Red at the Bone
An extraordinary new novel about the influence of history on a contemporary family, from the New York Times-bestselling and National Book Award-winning author of Another Brooklyn and Brown Girl Dreaming.
“Jacqueline Woodon's novella RED AT THE BONE is the story of a black American family told through the perspective of 5 people. Vastly different perspectives of the same events (a teenage pregnancy, prejudice, class issues between generations) creates a compelling audiobook. Listening to this book was a delight, as the 5 narrators truly made it a beautiful production. I've never experienced a story like this and was spellbound. Highly recommend.”Rachel, Avid Bookshop
“How did she manage to create this gorgeous family saga in less than 200 pages? Told through a chorus of five different voices, family members fill in the puzzle of their lives piece by piece and generation by generation. Told out of sequence, we learn how these lives intersected, arrived in Brooklyn, and navigated their way through the racial complexities of the 20th and 21st centuries. We experience how they face timeless issues of family, love, identity, race, and class. The poetic language along with full audio cast makes for a moving and spell-binding listen.”Cori, Bright Side Bookshop
“Wow. Don't let the length fool you - this book is overflowing with heart. An incredibly poignant story of teen pregnancy told from multiple perspectives and timelines, coalescing into something that is so much more than the sum of its parts. The narration was superb, lending all the more life to Woodson's characters. ”Britt, Second Star to the Right
“ I thoroughly enjoyed the audio book, partially because Woodson’s writing is a joy to listen to, and partially because the different narrators helped keep the story straight. (I was talking to a co-worker who said she was having trouble with this one because she didn’t know which chapter was from which point of view — Woodson, unlike other writers, doesn’t do any favors by telling us at the outset who is narrating, instead making us do the work of figuring it out.) It was short, and to the point, and I liked listening to this one family’s story through the years.”Melissa, Watermark Books
“Although you can read Jacqueline Woodson’s newest novel over the course of one evening, there is nothing breezy about the richness of its story, nothing short about the depth of its characters, nothing quick about the way this book stays with you after you finish reading. Told through five distinct voices, Red at the Bone tracks an African-American family through time and place as an unexpected pregnancy upends and reshapes family and class expectations as well as individual trajectories. Ultimately, the novel is about legacy in every sense of the word. And since Woodson’s writing packs the emotional punch of an epic in a novella number of pages, the legacy of her book is to be read over and over and over again.”Kelly Brown, Magic City Books
Two families from different social classes are joined together by an unexpected pregnancy and the child that it produces. Moving forward and backward in time, with the power of poetry and the emotional richness of a narrative ten times its length, Jacqueline Woodson's extraordinary new novel uncovers the role that history and community have played in the experiences, decisions, and relationships of these families, and in the life of this child.
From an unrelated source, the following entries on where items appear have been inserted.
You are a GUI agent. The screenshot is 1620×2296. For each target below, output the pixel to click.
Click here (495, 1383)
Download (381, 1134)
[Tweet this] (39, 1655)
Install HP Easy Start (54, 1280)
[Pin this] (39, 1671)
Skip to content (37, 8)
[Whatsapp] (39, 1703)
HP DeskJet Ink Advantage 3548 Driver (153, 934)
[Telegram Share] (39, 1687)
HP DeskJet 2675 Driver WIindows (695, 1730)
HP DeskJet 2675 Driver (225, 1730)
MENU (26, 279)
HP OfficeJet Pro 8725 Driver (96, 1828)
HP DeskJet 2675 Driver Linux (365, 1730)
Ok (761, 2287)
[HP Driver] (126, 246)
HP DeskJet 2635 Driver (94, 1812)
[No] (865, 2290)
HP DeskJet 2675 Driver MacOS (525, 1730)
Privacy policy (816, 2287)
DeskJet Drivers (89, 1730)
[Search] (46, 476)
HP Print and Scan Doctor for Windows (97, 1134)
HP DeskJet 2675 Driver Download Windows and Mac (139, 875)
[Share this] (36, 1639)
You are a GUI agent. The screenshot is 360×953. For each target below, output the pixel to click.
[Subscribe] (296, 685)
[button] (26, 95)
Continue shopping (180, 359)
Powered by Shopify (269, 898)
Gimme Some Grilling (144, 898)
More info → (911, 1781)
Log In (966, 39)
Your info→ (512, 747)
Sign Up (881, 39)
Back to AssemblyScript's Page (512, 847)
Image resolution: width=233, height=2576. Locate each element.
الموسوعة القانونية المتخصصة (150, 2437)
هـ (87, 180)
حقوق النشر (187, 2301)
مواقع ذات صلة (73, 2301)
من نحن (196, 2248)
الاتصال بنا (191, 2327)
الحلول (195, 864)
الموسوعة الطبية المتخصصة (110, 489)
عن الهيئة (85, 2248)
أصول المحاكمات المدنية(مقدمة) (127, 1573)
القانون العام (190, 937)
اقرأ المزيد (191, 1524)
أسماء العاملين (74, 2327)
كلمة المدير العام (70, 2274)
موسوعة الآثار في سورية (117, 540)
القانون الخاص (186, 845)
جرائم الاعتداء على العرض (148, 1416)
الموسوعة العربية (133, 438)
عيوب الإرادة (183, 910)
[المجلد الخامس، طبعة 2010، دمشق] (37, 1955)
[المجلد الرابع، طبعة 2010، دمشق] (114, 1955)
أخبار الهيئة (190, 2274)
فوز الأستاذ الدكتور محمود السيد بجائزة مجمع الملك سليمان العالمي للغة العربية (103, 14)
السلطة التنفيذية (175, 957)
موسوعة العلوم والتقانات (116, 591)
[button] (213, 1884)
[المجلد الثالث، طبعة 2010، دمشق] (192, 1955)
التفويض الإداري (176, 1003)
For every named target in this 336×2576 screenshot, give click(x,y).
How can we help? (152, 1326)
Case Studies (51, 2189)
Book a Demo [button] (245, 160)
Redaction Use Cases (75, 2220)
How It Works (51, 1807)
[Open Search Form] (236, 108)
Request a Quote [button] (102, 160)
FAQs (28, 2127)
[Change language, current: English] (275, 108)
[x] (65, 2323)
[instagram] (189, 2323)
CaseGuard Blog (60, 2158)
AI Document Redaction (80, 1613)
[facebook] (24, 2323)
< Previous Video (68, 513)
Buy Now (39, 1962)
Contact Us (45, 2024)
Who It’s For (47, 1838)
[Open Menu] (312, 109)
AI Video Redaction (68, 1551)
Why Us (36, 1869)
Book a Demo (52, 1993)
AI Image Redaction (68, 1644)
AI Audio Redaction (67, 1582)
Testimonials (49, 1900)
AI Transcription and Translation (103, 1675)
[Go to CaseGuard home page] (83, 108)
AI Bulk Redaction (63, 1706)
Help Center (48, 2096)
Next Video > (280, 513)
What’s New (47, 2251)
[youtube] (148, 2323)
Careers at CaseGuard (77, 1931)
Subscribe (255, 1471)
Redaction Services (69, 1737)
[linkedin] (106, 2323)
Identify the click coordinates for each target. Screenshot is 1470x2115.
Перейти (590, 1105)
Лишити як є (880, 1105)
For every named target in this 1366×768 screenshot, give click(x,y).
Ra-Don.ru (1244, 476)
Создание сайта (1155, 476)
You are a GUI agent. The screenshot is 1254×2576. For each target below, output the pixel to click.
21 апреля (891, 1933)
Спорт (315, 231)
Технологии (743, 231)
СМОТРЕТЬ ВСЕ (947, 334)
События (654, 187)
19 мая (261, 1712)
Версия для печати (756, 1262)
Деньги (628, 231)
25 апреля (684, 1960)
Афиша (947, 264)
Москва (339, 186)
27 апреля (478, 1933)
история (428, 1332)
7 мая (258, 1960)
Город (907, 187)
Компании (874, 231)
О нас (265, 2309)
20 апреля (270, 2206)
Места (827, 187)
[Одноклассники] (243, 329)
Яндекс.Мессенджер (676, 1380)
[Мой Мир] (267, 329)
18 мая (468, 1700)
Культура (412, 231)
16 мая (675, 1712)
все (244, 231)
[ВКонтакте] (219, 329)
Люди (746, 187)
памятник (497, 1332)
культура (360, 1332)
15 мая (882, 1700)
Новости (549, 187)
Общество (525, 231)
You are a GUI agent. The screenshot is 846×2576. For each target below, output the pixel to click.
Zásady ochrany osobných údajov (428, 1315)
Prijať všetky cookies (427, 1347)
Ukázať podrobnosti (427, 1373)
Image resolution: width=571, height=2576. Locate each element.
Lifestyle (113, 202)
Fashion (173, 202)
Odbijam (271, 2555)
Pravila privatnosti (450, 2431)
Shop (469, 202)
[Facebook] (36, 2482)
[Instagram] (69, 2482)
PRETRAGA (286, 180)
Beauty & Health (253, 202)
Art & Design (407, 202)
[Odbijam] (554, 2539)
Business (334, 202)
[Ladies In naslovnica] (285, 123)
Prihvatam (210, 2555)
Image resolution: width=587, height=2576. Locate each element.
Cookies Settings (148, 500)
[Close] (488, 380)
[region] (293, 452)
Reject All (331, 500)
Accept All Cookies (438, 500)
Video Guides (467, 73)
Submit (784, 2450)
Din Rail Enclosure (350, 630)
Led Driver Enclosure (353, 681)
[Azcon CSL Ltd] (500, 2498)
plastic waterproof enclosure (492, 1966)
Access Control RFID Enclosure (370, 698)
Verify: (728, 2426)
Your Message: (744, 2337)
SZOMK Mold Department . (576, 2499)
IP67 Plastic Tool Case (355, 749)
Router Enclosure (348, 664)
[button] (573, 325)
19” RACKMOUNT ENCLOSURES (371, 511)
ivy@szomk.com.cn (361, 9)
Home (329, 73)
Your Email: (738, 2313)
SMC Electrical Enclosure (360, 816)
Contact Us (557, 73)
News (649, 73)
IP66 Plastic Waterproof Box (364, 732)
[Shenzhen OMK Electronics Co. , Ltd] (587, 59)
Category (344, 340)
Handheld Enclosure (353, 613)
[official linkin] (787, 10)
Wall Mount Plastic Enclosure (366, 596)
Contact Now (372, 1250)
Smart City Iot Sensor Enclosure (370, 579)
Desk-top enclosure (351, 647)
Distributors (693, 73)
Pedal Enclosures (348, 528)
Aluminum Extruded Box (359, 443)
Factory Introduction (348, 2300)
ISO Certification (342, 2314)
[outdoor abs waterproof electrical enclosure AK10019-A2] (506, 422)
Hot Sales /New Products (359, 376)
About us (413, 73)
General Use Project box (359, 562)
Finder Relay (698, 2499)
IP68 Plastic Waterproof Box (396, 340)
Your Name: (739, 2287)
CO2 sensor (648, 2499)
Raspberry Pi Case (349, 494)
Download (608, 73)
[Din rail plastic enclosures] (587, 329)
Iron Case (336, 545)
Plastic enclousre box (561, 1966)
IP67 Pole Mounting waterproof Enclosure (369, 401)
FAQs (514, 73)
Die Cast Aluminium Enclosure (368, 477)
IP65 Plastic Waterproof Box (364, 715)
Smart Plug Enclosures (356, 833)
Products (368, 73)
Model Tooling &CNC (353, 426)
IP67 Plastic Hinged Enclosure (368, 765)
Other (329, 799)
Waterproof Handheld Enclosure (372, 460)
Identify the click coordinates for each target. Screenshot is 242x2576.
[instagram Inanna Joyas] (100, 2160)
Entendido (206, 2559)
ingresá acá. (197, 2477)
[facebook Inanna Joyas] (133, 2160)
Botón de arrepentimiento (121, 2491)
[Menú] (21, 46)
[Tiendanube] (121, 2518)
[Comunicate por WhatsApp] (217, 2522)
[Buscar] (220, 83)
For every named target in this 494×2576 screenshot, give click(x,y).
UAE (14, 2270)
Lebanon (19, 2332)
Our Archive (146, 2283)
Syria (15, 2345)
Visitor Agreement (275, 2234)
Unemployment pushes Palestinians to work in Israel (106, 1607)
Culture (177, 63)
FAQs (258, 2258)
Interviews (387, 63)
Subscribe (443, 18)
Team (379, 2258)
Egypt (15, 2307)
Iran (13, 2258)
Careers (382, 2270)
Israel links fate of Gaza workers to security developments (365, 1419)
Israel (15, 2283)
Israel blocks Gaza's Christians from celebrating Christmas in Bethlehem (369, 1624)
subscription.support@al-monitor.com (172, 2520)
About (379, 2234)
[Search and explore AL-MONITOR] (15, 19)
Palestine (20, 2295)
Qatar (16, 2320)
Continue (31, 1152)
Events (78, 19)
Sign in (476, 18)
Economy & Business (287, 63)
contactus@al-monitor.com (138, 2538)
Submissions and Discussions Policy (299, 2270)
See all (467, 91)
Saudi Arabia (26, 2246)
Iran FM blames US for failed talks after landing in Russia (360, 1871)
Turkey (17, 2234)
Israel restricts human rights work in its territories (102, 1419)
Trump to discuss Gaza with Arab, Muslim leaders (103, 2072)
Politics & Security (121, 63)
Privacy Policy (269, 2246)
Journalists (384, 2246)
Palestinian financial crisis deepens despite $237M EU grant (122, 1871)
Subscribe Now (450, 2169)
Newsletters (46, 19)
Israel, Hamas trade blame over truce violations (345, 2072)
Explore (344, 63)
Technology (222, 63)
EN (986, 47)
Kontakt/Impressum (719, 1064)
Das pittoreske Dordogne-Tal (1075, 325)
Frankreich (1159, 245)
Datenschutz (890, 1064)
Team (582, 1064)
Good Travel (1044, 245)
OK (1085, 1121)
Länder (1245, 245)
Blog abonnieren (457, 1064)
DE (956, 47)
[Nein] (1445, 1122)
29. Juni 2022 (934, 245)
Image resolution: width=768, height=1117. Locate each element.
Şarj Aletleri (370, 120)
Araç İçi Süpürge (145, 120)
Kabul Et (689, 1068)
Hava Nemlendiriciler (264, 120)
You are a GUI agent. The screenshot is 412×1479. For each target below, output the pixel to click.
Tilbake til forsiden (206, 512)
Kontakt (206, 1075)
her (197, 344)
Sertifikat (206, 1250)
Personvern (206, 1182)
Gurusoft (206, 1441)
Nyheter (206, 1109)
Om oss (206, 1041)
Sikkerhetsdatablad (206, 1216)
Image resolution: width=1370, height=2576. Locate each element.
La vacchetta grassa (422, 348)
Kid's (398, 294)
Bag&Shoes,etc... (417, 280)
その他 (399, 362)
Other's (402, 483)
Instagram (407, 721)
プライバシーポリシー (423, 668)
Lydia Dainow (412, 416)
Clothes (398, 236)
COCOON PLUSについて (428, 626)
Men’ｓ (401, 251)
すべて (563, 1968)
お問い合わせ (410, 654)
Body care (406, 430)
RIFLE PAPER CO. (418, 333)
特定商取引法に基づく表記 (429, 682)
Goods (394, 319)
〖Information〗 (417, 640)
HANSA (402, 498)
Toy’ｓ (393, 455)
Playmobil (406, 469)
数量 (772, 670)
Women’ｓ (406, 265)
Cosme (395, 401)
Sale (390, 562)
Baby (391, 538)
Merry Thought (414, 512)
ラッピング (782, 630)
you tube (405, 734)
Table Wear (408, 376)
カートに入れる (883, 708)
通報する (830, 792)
As the book opens in 2001, it is the evening of sixteen-year-old Melody's coming of age ceremony in her grandparents' Brooklyn brownstone. Watched lovingly by her relatives and friends, making her entrance to the soundtrack of Prince, she wears a special custom-made dress. But the event is not without poignancy. Sixteen years earlier, that very dress was measured and sewn for a different wearer: Melody's mother, for her own ceremony-- a celebration that ultimately never took place.
Unfurling the history of Melody's parents and grandparents to show how they all arrived at this moment, Woodson considers not just their ambitions and successes but also the costs, the tolls they've paid for striving to overcome expectations and escape the pull of history. As it explores sexual desire and identity, ambition, gentrification, education, class and status, and the life-altering facts of parenthood, Red at the Bone most strikingly looks at the ways in which young people must so often make long-lasting decisions about their lives--even before they have begun to figure out who they are and what they want to be.